Retype every line from the one containing "Task: Click the gray credit card icon" through the last line of the records below, both included; leave out the pictures.

Saved entries
============

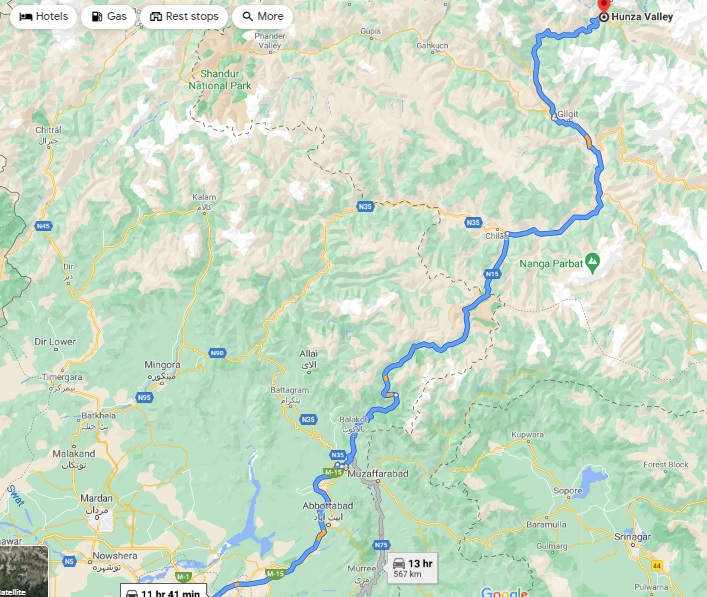Click the Muzaffarabad city label

pos(378,473)
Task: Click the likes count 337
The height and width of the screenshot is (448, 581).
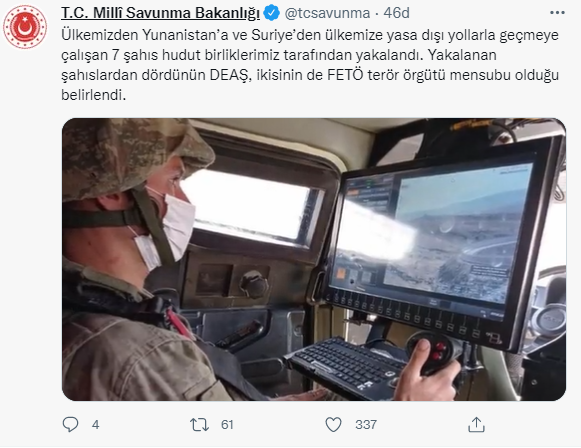Action: point(366,425)
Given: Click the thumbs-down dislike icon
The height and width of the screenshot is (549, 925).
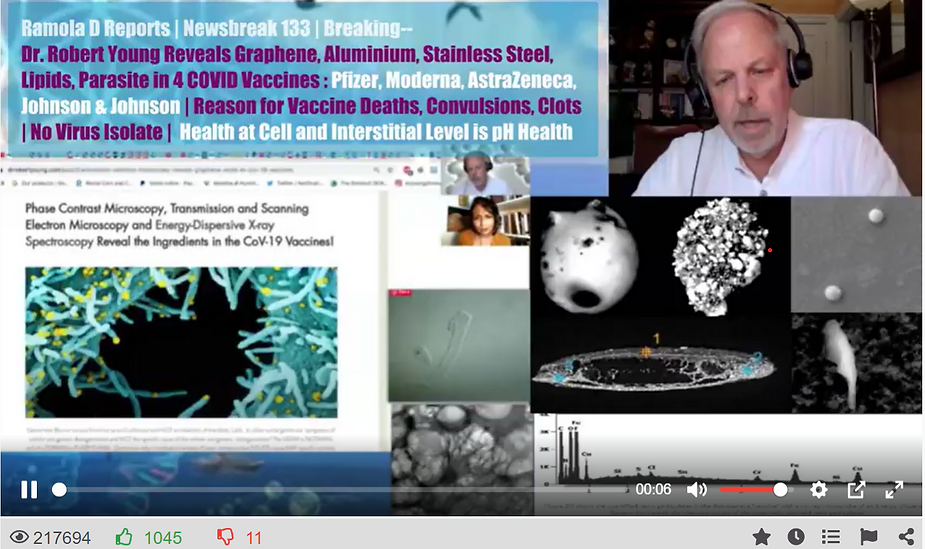Looking at the screenshot, I should pos(226,537).
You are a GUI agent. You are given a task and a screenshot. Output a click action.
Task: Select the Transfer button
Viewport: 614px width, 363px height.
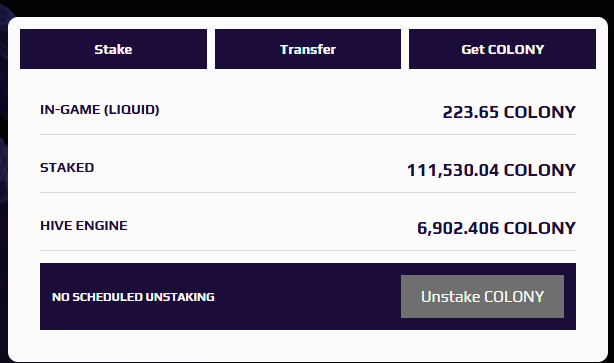click(308, 49)
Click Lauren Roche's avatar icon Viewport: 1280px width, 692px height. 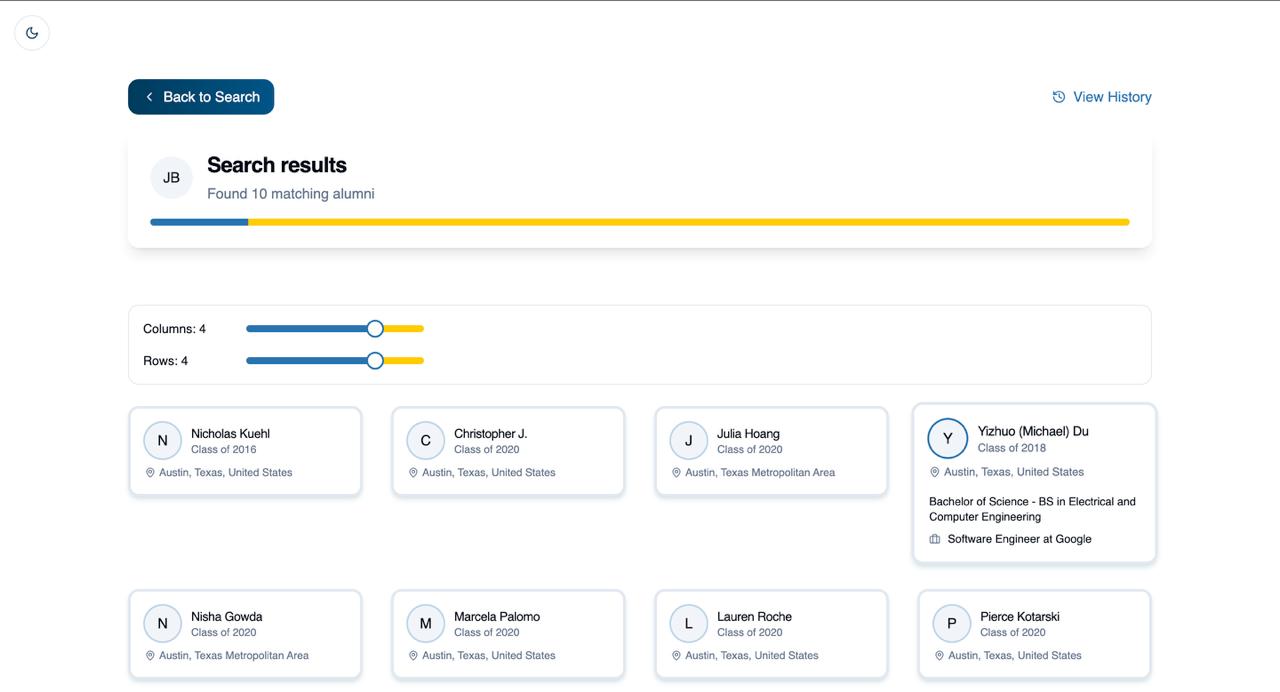(x=688, y=624)
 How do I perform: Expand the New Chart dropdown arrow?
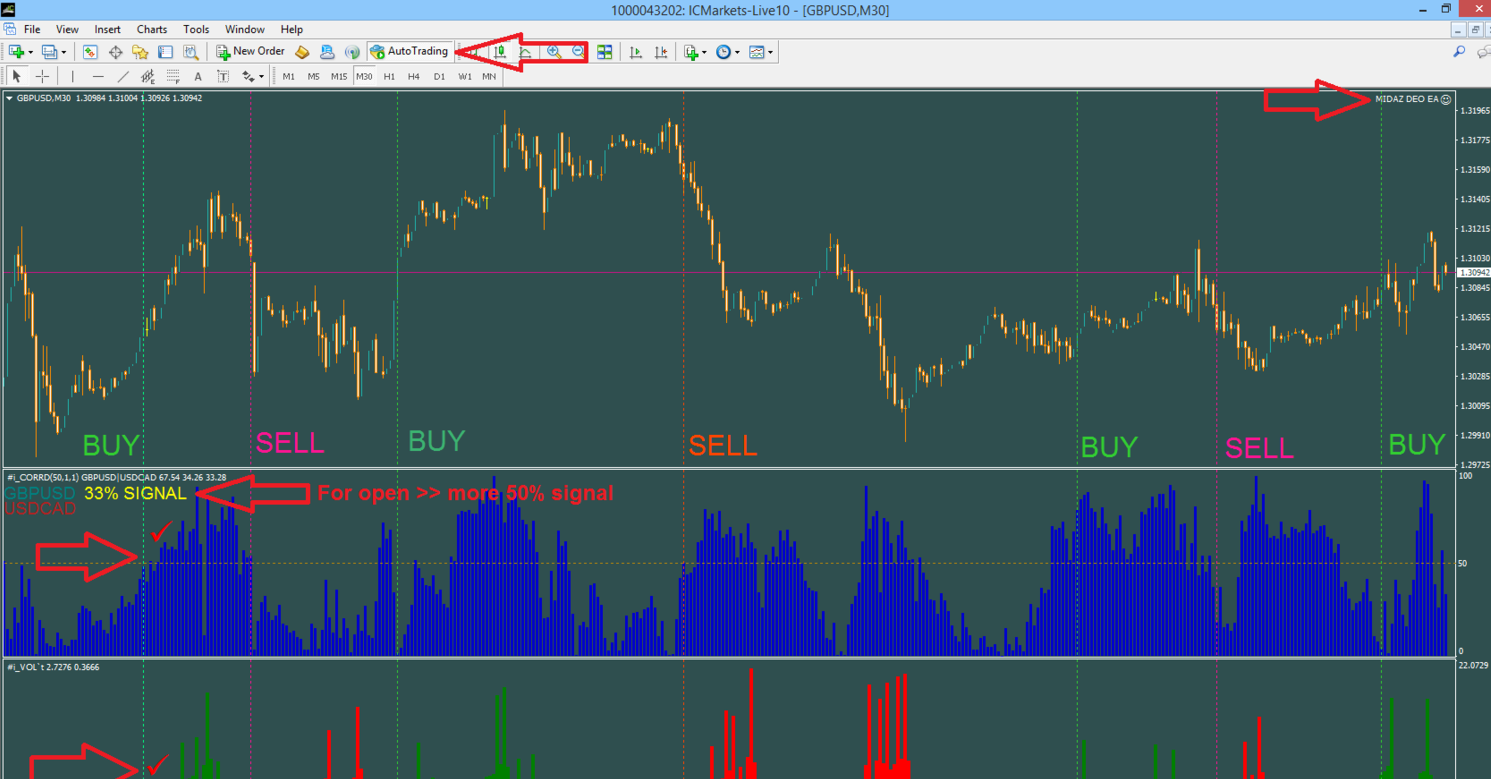(x=31, y=52)
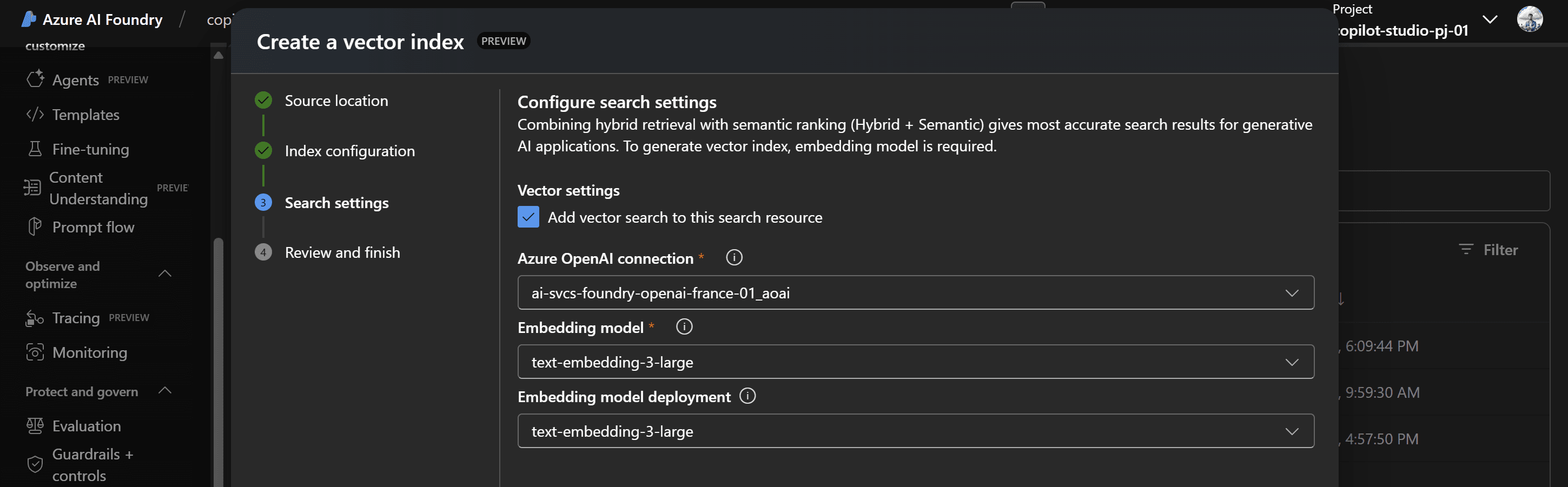Viewport: 1568px width, 487px height.
Task: Show the Embedding model info tooltip icon
Action: pos(684,327)
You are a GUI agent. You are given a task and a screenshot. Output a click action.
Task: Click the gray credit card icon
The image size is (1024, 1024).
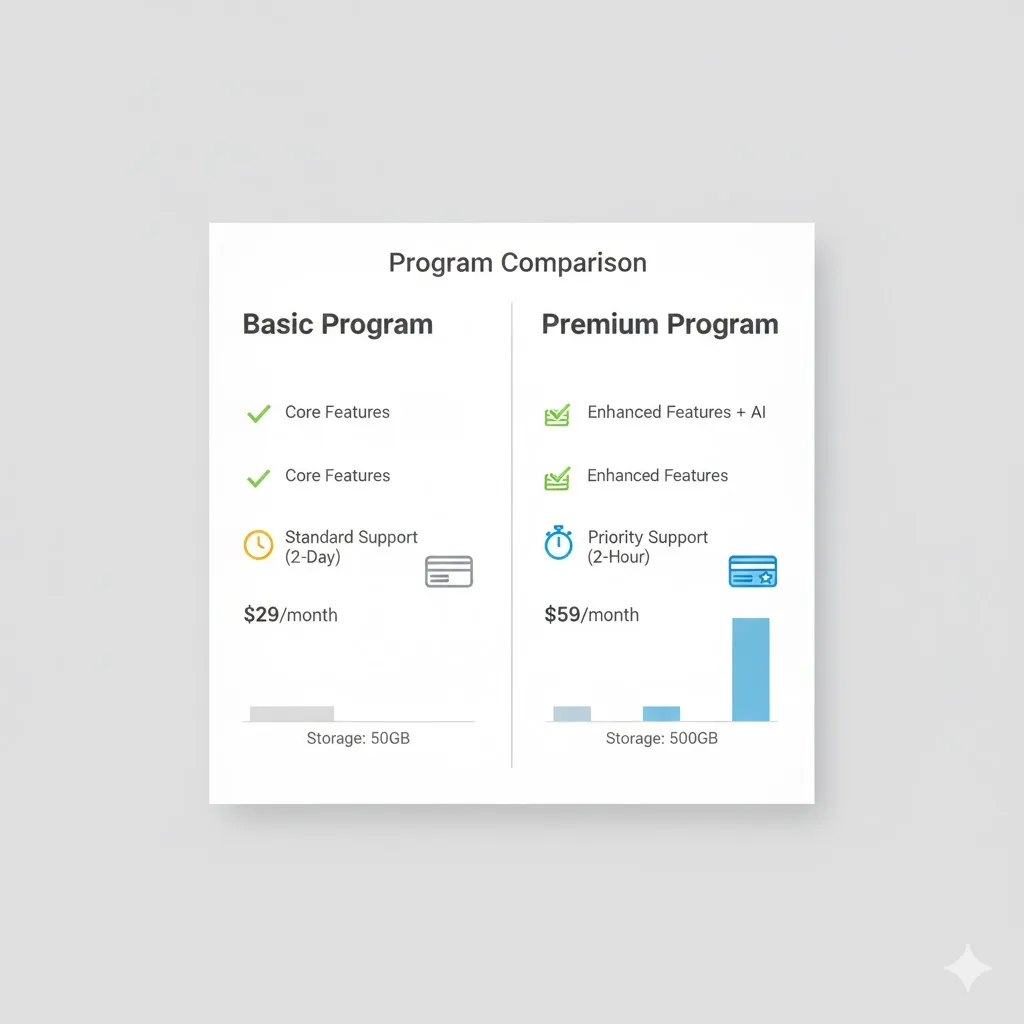coord(449,572)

============

SOLUTION TO THE PROBLEM>
Task: Click the gray credit card icon
The image size is (1024, 1024).
coord(449,572)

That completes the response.